We decided the dose-level of simvastatin (40 mg) in combination with the carboplatin and vinorelbine course based on an observation that low concentrations of statins were capable of inducing apoptosis of microvascular endothelial cells and lowering VEGF serum levels, implicating a possible anti-angiogenic role for statin in cancer treatment [22, 25]. Of interest, statins were proved to induce apoptosis through activation of the JNK-signaling pathway, and since inhibition of JNK activation is a major mechanism beyond tumor resistance to platinums and Vinca alkaloid, therefore the addition of statins to either of these drugs is speculated to help overcome chemoresistance [26, 27].
There have been only a few reports on prognostic factors in patients with metastatic disease [28]. Notably, not all studies agreed on the same set of risk factors explaining variation in prognosis following breast cancer metastasis [29]. Some studies have shown that age, number of metastatic sites, ER/PR and HER2 status, ECOG-PS and baseline values of CEA and CA15-3 are valuable prognostic factors [28, 29, 30, 31]. Nevertheless, our study did not provide support for a significant influence of any of these factors on survival in multivariate analysis.

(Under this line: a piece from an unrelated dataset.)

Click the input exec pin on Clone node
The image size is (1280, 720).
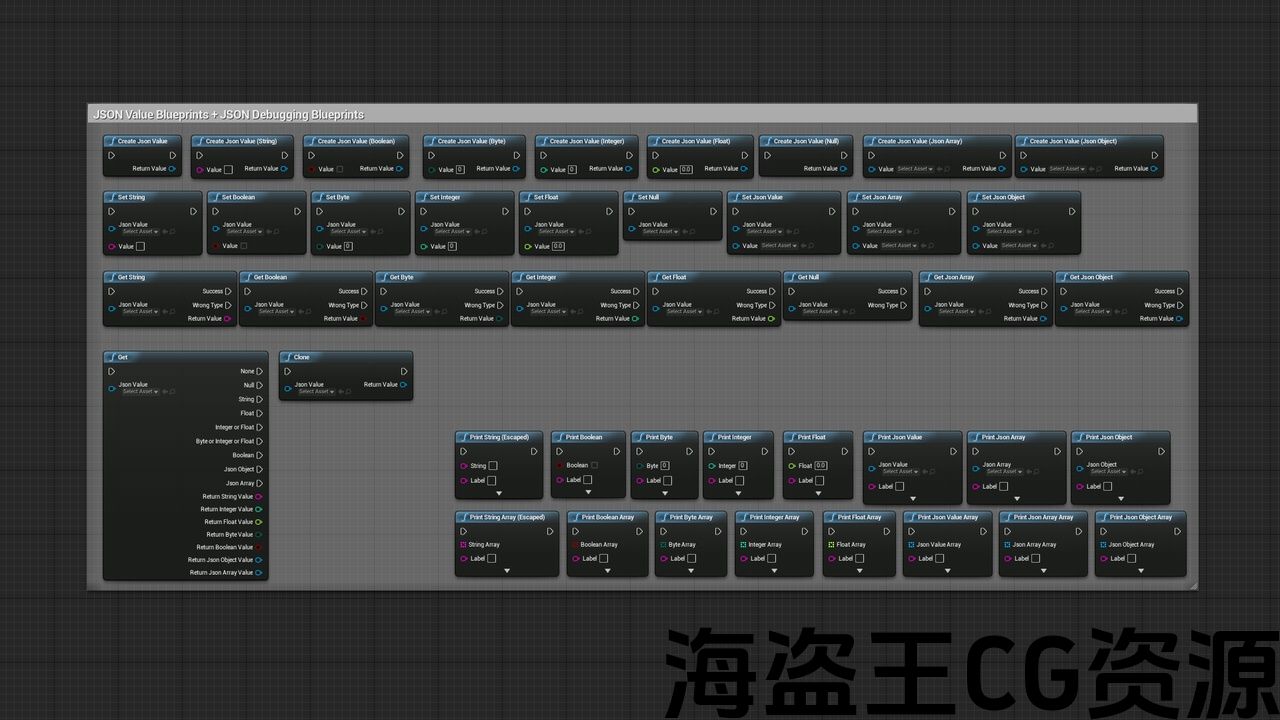[288, 371]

Variations in prognostic factors in terms of the patients’ selection, presence of clinical covariates, rate of patients’ lost to follow-up, lines of chemotherapy and statistical method for analysis [29, 32] may explain the differences between our results and those from previous ones.
Nevertheless, our findings prove that increased baseline serum concentrations of hs-CRP may serve as a predictor for poor prognosis among MBC patients. This result is consistent with Albuquerque et al study [33], Al Murri et al study [34] and Petekkaya et al study [35].
On another hand, Swenerton et al. was the first to report the clinical importance of serum lactate dehydrogenase in predicting survival of MBC patients [32]. Our results reinforced that elevated serum LDH levels significantly correlate with poorer survival among MBC patients [35, 36].
No global consensus exists regarding the ideal treatment strategy for MBC. Thus, once first line failed, second and later lines are adapted, reflecting the clinically challenging picture of progressive disease [2]. Our data showed that the grade of chemotherapy line had significant impact on survival of MBC patients.